→ **SUPPLIED RECORDS**:
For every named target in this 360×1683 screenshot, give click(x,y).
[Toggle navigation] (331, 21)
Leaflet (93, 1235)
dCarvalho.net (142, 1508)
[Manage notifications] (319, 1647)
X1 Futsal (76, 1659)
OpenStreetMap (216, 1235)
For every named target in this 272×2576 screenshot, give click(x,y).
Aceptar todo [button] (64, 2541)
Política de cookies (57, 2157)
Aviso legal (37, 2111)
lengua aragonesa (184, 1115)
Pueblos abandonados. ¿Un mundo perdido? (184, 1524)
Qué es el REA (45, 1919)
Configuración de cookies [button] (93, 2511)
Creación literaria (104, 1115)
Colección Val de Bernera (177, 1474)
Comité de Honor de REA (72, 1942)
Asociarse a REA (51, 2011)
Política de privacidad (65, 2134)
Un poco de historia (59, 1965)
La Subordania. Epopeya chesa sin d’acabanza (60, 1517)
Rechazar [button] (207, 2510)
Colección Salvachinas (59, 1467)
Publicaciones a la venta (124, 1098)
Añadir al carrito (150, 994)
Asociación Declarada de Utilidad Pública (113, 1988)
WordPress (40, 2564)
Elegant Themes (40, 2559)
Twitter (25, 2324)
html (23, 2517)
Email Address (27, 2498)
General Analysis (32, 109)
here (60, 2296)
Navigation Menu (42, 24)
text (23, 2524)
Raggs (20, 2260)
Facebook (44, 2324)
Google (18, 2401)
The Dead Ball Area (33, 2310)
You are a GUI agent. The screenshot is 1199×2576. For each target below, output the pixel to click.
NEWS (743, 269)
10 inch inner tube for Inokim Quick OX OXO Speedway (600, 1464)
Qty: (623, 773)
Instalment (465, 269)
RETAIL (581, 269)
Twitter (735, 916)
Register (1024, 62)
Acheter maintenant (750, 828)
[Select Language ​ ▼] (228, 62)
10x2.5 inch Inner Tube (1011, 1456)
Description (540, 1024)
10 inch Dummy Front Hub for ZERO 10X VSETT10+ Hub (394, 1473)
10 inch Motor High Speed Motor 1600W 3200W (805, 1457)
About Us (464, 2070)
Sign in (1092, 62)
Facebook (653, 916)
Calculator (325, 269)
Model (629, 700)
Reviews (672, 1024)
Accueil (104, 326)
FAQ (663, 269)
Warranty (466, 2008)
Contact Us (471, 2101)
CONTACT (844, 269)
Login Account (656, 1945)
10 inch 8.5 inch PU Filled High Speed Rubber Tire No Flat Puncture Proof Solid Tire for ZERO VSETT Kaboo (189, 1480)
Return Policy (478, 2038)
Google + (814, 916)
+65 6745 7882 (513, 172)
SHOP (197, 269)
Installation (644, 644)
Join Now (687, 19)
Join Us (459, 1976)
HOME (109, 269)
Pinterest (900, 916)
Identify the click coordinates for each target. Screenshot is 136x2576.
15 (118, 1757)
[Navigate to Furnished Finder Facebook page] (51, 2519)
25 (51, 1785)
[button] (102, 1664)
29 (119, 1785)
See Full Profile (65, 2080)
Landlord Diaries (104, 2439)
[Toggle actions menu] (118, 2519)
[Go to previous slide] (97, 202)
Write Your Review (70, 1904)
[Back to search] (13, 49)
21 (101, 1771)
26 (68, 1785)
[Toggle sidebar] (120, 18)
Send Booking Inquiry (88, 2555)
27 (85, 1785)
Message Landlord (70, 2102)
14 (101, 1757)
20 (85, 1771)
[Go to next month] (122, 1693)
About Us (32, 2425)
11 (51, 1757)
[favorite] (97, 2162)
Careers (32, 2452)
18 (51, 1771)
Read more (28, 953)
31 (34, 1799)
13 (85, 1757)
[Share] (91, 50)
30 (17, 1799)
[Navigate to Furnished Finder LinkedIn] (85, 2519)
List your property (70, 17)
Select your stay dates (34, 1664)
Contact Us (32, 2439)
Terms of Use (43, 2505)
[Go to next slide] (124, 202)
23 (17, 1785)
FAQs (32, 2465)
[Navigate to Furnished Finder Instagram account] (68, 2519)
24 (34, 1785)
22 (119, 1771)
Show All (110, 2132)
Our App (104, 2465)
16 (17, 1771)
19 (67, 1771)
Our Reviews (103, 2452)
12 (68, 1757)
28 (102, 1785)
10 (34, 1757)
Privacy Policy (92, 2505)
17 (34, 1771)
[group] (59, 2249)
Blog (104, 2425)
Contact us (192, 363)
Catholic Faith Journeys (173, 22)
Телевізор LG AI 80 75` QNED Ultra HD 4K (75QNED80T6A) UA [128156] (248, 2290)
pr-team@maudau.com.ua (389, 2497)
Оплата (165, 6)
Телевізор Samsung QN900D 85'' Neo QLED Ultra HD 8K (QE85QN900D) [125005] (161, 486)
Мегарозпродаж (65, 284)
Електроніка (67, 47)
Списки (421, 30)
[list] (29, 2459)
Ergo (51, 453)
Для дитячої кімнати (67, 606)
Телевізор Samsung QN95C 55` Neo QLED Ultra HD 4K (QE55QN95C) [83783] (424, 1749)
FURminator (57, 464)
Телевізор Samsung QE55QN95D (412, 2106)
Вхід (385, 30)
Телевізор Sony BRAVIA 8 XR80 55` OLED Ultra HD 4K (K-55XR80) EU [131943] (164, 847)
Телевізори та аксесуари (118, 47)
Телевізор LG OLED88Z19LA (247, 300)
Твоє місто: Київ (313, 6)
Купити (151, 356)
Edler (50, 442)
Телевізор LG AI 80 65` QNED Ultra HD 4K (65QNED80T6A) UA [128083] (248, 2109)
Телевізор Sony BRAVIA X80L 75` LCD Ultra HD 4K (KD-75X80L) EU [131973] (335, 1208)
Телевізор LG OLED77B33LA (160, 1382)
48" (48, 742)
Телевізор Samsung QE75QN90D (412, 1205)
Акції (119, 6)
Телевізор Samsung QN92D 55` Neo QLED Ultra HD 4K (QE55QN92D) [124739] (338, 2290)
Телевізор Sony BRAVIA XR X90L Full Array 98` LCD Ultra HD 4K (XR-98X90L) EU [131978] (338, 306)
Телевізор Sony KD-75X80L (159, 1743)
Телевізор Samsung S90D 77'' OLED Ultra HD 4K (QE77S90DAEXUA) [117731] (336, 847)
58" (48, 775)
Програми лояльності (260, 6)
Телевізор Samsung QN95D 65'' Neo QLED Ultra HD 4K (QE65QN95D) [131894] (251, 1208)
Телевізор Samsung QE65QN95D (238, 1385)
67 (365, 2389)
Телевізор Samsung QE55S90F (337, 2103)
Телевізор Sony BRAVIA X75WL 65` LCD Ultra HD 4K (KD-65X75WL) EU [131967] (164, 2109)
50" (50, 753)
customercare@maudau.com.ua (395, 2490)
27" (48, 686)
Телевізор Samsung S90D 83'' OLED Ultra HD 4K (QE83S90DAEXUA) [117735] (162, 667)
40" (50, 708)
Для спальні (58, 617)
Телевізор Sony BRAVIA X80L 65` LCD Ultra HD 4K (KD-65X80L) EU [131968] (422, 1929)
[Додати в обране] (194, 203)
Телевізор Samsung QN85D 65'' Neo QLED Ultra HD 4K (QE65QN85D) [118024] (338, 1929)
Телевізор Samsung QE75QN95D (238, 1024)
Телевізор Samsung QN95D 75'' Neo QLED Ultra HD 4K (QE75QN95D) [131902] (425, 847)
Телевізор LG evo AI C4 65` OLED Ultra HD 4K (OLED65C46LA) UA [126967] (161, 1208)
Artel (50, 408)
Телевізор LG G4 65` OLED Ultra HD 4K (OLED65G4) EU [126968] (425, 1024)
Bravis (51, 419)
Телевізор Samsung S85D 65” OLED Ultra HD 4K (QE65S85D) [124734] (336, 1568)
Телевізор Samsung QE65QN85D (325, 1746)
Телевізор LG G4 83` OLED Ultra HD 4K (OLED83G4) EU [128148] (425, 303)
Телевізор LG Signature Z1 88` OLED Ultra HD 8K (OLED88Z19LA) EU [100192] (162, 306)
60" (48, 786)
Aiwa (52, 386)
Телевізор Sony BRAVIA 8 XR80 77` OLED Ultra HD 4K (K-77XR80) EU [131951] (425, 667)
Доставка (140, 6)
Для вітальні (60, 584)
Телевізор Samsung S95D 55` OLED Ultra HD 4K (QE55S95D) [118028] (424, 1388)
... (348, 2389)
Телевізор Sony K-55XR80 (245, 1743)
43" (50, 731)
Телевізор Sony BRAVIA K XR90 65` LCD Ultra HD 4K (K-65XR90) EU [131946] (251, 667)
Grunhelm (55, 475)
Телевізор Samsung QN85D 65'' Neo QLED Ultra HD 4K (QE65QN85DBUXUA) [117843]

→ **EXERCISE AIM**:
Set down, unchanged, only those lines above that fall between the line with "Pinterest (900, 916)" and the line with "[Go to next slide] (124, 202)", the two end lines included.

→ **RESPONSE TO THIS TASK**:
Pinterest (900, 916)
Identify the click coordinates for each target. Screenshot is 136x2576.
15 (118, 1757)
[Navigate to Furnished Finder Facebook page] (51, 2519)
25 (51, 1785)
[button] (102, 1664)
29 (119, 1785)
See Full Profile (65, 2080)
Landlord Diaries (104, 2439)
[Toggle actions menu] (118, 2519)
[Go to previous slide] (97, 202)
Write Your Review (70, 1904)
[Back to search] (13, 49)
21 (101, 1771)
26 (68, 1785)
[Toggle sidebar] (120, 18)
Send Booking Inquiry (88, 2555)
27 (85, 1785)
Message Landlord (70, 2102)
14 (101, 1757)
20 (85, 1771)
[Go to next month] (122, 1693)
About Us (32, 2425)
11 (51, 1757)
[favorite] (97, 2162)
Careers (32, 2452)
18 (51, 1771)
Read more (28, 953)
31 (34, 1799)
13 (85, 1757)
[Share] (91, 50)
30 (17, 1799)
[Navigate to Furnished Finder LinkedIn] (85, 2519)
List your property (70, 17)
Select your stay dates (34, 1664)
Contact Us (32, 2439)
Terms of Use (43, 2505)
[Go to next slide] (124, 202)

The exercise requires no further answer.